Thanks - sounds like you are saying this can't be done within the terms of reference of Experts Exchange, is that correct? If so I need to consider how to limit my questions and be more clear.

Thank you for your input.

Anthony
0
 
LVL 84
ID: 37736992
I don't think we're saying this cannot be done, but that it cannot be done easily. What is simple for the human mind to process is often very, very complex to put down in a logical code segment. By my count you have 8 or so different transactions, all of which you wish to normalize and process. That's not too hard for humans to do - we just group them together, pick out the data we need (making decisions along the way as to which data to use, and which data to ignore) and then put them into a table. We then move to the next group, and apply a different set of criteria to end up with the same result - moving the transaction into a table.

You'd have to mimic that activity, and while the computer can do this, the real sticking point is the "making decisions" portion of that, since the root criteria changes based on which "group" you're working with.

If you know you're going to have those "types" of transactions and no more, then you could come up with some sort of decision making matrix to effectively move the data into your data store. For example, you could somehow identify an MBNA transaction (perhaps it always starts with the Date and Name), and then apply your "MBNA Criiteria" to that group. The next import may be a PayPal transaction, and you'd apply your PayPal Criteria to that line, and so on.

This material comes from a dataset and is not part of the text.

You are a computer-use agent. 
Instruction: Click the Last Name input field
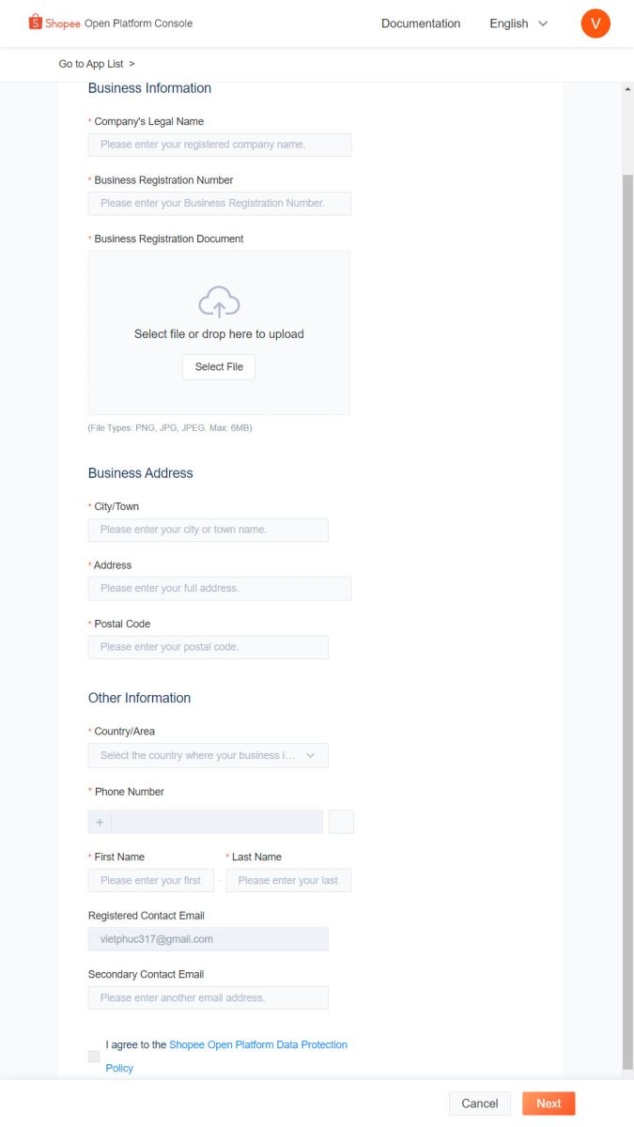(288, 880)
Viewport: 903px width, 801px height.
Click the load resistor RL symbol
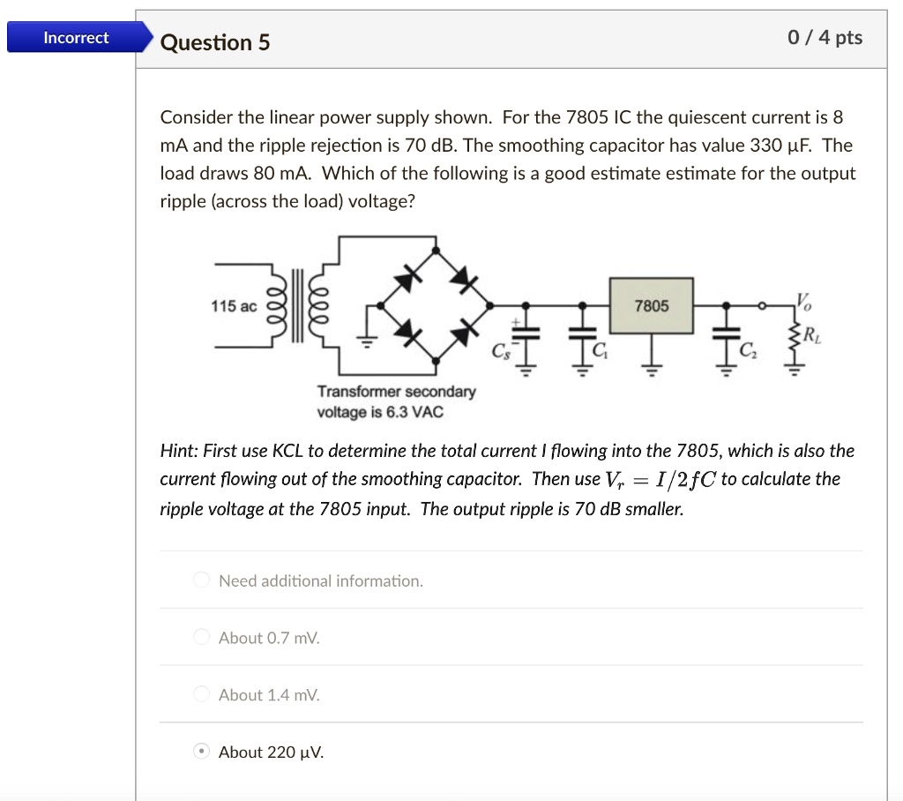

The trouble, as I said, is (a) determining which Criteria should be used for each line and (b) determining exactly what data to move into your data store after that.
0
 
LVL 9

Accepted Solution

by:
anthonymellorfca earned 0 total points
ID: 37737115
I agree with all that. However, I need to make it clear that any one file is 100% MBNA or 100% Barclays or whatever. There isn't any sorting of that sort..

What I am looking at is turning the csv headers into standard headers
A two line hlookup would do that for any given file, or a looped search and replace,: but probably as quick to type the standard heads in by hand. as you say, the human brain works faster, which is a nice recognition of what my question is truly about; whether it is time to let the machine do this, or not.

Having done the replacement I could then concatenate different source files mbna/barc etc, but i want further data (columns) appended before doing that, as a basis for pivot table reporting, again always done by hand to date because range filling is so quick it has always made sense to do it in excel, manually.

So there isn't a question of line by line criteria. Maybe i should have given only one example because the multiple examples seem to lead you to think every separate example is a separate line in the same file, which is not the case. Each example may represent say 250 transactions all laid out according to the header for that discrete file.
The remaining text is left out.